There are basically two types of hip-hop beats, if you ask me. The first is the kind where a lot of different tracks (some that sound absolutely un-funky on their own, unaltered) are skilfully spliced together to form a beat (examples include Kanye's beat for Jay-Z's "Takeover", RZA's beat for "Can It Be All So Simple"). The other kind are beats based around one, impossible funky sample (examples include Kanye's "Stronger") that even complete garbage flow would sound good over. I tend to be in awe of the first kind more, since it requires considerably more skill and creative energy. However, the second kind also takes skill. To pick a really good sample, you have to find a small snippet of a song that's really danceable but not instantly recognizable, and this requires a great deal of crate-digging, which, as a soul DJ of some sort, is something I have a lot of respect for.

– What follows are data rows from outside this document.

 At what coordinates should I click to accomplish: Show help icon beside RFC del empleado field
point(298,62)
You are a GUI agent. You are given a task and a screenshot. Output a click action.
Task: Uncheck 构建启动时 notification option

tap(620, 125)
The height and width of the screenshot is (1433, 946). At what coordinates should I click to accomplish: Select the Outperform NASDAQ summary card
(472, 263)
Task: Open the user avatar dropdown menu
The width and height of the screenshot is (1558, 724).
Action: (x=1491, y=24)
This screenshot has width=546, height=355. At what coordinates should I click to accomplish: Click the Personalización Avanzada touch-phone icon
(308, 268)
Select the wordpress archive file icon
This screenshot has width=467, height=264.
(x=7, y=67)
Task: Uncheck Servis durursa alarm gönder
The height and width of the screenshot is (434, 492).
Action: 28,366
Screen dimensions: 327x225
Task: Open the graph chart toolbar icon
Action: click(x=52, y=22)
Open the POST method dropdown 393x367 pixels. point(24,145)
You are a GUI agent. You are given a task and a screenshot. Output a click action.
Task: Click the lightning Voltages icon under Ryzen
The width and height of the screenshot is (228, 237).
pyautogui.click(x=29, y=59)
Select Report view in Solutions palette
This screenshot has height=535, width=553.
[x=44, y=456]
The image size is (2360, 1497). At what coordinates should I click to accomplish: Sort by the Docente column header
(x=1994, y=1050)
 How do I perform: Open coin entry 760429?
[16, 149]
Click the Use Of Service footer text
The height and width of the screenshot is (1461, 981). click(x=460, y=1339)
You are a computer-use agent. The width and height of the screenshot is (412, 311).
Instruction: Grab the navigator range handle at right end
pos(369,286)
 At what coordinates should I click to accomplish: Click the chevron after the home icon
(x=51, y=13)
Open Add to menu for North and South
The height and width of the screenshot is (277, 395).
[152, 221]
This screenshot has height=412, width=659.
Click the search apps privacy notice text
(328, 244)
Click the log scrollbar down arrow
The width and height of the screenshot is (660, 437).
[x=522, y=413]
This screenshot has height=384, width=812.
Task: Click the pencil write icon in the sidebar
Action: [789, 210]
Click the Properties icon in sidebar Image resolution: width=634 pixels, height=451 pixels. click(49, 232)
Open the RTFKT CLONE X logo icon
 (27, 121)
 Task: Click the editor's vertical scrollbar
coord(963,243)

"Tearz" is the second kind of beat. RZA is a crate-digger par excellence, and this one is a real gem. The song sampled in "Tearz" is "After Laughter (Comes Tears)" by Wendy Rene. Wendy Rene was one of the artists in the Stax-Volt stable, originally part of a group called The Drapels with her brother, Johnny. AllMusic has this fun little tidbit to share about Ms. Rene (originally Ms. Frierson):
A tour with Rufus Thomas included an appearance at the Apollo Theater in Harlem, NY. Rene returned from the Big Apple, to the dismay of her parents, with a monkey she purchased at a pet store there. Arguments over the monkey messin' up the house became the predominant topic; Rene was still a teen and lived at home. Monkeys were a status-symbol in the '60s for some. You dressed them, tuxedos were the vogue, and drove around in convertibles with the critters riding shotgun. Soul singer Edwin Starr, among others, briefly owned monkeys. Get a hit, buy a drop top and a monkey.
Which, coincidentally, is more or less how I roll. After releasing just two singles with The Drapels, "After Laughter (Comes Tears)", although recorded with The Drapels, was credited entirely to Wendy Rene, in Phil Spector style, and released in 1964. The track's a real doozy. RZA doesn't have to do much to the sample, just adds a little backbeat. The vocal delivery is exuberant and heart-felt, typical of mid sixties Memphis soul. But the real neat thing about the song is the instrumentation, which is a weird, minimalist proto-Isaac Hayes (who probably wrote the thing, come to think of it) composition. Check it out:

That clip, btw, is from the movie "Head-On". Another neat thing I found in the course of my research (i.e. dicking around the internet) is that Wendy Rene is still around and still doing gigs. Hell, she even has a MySpace. It's funny; you tend to think that after the sixties, all these soul people died or disappeared off the face of the earth, but a lot of them are still around, still doing shows. KWUR Week, anyone?